▸ REQUIREMENT: Can you copy the listing word for word, from its first line through the line containing "Action: (580, 81)", with both of those lines included?

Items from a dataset
►
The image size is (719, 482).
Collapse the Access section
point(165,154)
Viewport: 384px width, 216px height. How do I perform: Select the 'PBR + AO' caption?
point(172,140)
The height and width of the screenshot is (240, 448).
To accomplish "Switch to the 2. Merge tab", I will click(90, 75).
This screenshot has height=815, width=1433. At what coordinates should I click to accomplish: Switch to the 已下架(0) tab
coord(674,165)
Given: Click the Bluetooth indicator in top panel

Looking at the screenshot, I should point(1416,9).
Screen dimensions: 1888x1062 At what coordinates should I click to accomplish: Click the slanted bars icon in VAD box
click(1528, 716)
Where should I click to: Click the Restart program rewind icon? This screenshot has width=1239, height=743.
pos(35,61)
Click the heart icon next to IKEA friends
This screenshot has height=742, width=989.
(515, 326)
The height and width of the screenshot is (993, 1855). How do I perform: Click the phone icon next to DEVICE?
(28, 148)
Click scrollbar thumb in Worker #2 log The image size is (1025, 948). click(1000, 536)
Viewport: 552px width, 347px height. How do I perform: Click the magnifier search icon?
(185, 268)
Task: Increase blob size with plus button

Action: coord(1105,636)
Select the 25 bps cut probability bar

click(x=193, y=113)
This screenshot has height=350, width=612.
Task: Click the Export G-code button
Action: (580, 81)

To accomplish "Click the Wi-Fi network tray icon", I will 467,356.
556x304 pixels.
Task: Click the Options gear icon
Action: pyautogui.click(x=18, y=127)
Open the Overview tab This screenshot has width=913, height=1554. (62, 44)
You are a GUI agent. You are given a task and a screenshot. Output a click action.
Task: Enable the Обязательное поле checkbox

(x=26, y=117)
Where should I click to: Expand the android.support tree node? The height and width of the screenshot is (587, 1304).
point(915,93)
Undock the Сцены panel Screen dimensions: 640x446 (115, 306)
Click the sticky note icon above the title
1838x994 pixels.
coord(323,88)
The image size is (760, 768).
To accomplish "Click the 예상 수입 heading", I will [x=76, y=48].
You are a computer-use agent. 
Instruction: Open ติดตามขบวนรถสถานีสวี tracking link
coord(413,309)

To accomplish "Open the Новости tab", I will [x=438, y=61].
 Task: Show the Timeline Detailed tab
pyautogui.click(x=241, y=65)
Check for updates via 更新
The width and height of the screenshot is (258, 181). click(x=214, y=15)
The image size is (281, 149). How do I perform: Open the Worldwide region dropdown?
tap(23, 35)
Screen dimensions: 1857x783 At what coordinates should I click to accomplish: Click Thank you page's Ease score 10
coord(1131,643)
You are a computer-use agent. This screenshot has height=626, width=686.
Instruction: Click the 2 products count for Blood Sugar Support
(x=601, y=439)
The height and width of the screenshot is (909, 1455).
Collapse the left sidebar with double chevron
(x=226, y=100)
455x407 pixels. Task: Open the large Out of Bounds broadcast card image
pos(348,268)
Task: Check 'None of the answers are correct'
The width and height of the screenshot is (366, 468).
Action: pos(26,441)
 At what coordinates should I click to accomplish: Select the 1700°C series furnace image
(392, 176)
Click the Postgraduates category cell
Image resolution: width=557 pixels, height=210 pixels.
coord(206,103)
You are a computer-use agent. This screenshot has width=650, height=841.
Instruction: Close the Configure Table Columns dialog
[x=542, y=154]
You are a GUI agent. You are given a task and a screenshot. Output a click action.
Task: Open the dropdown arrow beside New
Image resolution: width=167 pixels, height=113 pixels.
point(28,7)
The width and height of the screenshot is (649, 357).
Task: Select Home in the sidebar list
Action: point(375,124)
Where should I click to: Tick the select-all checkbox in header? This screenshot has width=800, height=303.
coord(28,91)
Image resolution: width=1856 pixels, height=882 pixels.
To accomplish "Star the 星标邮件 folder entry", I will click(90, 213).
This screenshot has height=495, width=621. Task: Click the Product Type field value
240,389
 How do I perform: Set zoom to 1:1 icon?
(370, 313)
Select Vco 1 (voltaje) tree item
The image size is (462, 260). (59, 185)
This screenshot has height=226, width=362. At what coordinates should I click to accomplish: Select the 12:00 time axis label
◄
▸ CORRECT RESPONSE:
The image size is (719, 482).
Collapse the Access section
point(165,154)
Viewport: 384px width, 216px height. How do I perform: Select the 'PBR + AO' caption?
point(172,140)
The height and width of the screenshot is (240, 448).
To accomplish "Switch to the 2. Merge tab", I will click(90, 75).
This screenshot has height=815, width=1433. At what coordinates should I click to accomplish: Switch to the 已下架(0) tab
coord(674,165)
Given: Click the Bluetooth indicator in top panel

Looking at the screenshot, I should point(1416,9).
Screen dimensions: 1888x1062 At what coordinates should I click to accomplish: Click the slanted bars icon in VAD box
click(1528, 716)
Where should I click to: Click the Restart program rewind icon? This screenshot has width=1239, height=743.
pos(35,61)
Click the heart icon next to IKEA friends
This screenshot has height=742, width=989.
(515, 326)
The height and width of the screenshot is (993, 1855). How do I perform: Click the phone icon next to DEVICE?
(28, 148)
Click scrollbar thumb in Worker #2 log The image size is (1025, 948). click(1000, 536)
Viewport: 552px width, 347px height. How do I perform: Click the magnifier search icon?
(185, 268)
Task: Increase blob size with plus button

Action: coord(1105,636)
Select the 25 bps cut probability bar

click(x=193, y=113)
This screenshot has height=350, width=612.
Task: Click the Export G-code button
Action: (580, 81)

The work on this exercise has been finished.